Two years ago, she caught a heavy box that fell from a shelf, and that instant changed her life forever.
“I had an injury to my neck and had a stroke from that,” she said.
After the stroke, Scandy developed lesions on her face and painful, open sores.
“I was ripping my skin off,” she said.
Scandy said she felt pain on the outside as her body deteriorated on the inside.
“I had a mailman ask me why I was ready for Halloween so early once so, yeah, it's been kind of rough,” she said.
Numerous doctors, including dermatologists, were unable to determine what caused pain so intense that Scandy tore the skin from her own face, and absent an answer doctors recommended that she be admitted to a psychiatric hospital as a self-mutilator.

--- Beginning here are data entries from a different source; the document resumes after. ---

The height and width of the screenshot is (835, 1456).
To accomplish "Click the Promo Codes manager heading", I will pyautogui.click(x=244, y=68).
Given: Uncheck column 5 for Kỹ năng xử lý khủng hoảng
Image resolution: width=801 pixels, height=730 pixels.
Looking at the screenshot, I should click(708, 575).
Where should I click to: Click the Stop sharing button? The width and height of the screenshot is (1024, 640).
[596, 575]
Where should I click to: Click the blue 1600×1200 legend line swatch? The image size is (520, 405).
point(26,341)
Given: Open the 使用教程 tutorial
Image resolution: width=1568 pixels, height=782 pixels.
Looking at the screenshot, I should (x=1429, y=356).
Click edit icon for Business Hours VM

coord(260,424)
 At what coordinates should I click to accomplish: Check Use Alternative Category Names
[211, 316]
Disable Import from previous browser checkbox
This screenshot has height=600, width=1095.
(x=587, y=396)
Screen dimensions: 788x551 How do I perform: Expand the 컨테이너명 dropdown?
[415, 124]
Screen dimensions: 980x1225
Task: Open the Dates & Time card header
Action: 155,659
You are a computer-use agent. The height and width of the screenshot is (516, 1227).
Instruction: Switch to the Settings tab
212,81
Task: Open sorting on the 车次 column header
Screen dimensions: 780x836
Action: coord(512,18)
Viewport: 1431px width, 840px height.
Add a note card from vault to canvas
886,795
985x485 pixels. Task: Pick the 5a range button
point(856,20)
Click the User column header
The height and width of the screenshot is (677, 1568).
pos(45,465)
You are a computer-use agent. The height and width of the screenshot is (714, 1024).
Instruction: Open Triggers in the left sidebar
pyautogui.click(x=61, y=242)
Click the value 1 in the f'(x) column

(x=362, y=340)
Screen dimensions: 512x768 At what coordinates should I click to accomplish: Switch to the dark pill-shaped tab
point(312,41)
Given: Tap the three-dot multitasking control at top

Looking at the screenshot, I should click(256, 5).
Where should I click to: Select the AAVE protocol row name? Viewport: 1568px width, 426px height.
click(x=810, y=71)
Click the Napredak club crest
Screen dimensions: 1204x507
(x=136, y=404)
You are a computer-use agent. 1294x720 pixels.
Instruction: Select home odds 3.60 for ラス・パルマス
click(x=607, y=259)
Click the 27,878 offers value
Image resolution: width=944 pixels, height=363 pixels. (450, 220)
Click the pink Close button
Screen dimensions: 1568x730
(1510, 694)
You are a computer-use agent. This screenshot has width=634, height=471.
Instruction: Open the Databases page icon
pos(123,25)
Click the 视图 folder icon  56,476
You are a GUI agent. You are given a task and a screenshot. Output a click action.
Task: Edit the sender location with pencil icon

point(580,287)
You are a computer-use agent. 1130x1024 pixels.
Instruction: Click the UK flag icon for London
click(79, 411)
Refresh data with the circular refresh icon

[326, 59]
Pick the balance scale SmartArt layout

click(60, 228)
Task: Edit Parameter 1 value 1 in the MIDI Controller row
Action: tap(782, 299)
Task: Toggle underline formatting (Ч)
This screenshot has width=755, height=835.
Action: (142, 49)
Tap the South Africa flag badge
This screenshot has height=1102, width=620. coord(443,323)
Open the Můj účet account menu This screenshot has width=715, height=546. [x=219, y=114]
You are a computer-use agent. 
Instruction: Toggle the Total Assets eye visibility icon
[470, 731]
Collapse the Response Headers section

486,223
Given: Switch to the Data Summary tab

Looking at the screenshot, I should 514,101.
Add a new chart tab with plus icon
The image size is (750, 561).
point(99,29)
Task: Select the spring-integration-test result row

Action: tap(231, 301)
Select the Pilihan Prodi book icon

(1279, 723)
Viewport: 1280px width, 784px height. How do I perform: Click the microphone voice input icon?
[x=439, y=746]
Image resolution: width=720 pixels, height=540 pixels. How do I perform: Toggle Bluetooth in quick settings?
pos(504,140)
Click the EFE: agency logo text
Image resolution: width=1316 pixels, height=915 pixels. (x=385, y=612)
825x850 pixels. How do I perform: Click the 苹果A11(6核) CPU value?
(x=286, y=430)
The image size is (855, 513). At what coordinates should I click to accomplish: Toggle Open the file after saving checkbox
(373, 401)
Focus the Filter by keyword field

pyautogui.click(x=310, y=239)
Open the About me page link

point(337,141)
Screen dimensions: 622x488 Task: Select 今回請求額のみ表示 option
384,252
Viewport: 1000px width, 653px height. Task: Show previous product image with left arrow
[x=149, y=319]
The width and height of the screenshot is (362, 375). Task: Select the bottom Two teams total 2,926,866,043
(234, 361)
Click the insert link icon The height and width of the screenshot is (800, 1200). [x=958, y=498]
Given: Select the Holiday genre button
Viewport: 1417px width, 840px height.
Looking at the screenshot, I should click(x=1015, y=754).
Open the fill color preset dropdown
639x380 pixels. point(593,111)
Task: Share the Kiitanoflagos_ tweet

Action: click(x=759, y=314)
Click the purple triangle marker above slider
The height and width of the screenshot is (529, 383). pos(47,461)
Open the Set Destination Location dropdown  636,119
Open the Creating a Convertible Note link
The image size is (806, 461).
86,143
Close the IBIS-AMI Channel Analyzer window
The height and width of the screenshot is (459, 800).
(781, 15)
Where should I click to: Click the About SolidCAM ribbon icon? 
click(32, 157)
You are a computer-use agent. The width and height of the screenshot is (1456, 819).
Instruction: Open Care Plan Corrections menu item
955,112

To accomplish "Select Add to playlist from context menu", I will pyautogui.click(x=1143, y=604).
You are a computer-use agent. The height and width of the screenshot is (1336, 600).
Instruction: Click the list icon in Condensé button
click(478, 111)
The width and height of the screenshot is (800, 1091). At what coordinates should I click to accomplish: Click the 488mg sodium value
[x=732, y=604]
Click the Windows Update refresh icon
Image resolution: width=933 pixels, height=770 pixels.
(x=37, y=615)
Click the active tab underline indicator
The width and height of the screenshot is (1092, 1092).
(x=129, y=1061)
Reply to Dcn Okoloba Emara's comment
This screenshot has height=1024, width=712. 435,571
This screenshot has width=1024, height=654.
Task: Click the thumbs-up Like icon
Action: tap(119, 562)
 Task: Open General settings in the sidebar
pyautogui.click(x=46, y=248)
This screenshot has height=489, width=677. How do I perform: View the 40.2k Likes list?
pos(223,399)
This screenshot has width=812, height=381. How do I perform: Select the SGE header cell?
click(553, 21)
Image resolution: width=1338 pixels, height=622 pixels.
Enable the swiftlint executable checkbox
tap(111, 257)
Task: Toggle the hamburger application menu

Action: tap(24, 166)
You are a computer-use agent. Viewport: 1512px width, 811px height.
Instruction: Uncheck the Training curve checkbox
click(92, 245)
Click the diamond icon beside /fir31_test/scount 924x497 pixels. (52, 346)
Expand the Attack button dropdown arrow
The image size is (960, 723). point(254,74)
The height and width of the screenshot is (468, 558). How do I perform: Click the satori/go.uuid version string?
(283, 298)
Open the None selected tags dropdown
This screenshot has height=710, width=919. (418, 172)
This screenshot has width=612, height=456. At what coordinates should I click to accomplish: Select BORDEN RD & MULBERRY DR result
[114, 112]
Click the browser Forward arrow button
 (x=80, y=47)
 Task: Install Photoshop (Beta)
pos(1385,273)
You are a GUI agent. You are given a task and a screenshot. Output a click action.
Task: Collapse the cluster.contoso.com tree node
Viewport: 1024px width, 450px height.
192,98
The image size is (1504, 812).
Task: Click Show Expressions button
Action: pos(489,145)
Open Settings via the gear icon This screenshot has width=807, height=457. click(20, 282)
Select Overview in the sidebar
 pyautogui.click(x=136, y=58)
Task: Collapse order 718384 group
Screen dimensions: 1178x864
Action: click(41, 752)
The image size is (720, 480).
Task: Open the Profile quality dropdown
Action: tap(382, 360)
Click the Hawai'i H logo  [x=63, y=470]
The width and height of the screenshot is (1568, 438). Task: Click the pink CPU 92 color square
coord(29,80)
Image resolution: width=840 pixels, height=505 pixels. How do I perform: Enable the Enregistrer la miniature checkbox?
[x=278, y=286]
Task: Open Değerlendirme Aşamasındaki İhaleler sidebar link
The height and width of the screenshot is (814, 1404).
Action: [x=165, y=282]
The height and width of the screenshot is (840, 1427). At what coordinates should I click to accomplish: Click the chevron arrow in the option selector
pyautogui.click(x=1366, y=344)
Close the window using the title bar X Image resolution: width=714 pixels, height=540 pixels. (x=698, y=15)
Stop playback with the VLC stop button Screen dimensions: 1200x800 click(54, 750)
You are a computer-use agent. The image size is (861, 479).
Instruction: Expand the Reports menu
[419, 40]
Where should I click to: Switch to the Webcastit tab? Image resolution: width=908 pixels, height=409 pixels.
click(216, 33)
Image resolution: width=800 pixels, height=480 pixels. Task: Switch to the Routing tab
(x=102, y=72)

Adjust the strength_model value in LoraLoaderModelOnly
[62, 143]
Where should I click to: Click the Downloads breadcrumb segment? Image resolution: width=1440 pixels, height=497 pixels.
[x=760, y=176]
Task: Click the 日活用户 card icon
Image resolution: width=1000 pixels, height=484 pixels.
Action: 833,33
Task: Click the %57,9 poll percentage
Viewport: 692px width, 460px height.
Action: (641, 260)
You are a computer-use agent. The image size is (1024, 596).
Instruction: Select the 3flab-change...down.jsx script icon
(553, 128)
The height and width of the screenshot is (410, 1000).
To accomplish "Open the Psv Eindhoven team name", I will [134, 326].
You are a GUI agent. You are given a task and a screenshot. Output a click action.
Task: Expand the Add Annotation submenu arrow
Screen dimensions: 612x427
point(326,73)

“I didn't believe it, not for a minute,” Scandy said. “I fought it tooth and nail.”
She spent nearly two years in the facility until a medical student walked past her room and noticed something no doctor had picked up.
“Amazingly, a dermatology student at (University of Cincinnati) picked it up because she did a report on a rare disorder and saw the crescent-shaped lesion,” said Dr. Deborah Sillins, a specialist.
The student had written a paper on trigeminal trophic syndrome, of which there are only 100 known cases.
The stroke had caused Scandy’s brain to send mixed signals to a nerve, which caused her to unconsciously pick at the lesions.
“The pain was the worst part of it,” she said.
Sillins had never heard of the disorder when she met Scandy, but she was able to transplant part of the woman’s arm, arteries and other tissues to her mutilated cheek.
“She won't have any sensation on this skin so the nerve won't recognize it,” Sillins said.
Scandy’s new face has its own pulse and blood supply, which is intended to deaden the malfunctioning nerve that caused the problem.
“This is awesome, this is great,” Scandy said. “It's the best I've looked in two years.”
Doctors said the symptoms might still return, but Scandy said she was not concerned about that.
“I look forward to getting my family back to normal,” she said.
With a new face and improved self-confidence, Scandy is finally ready to return home do what she misses most: be a mother to her three children.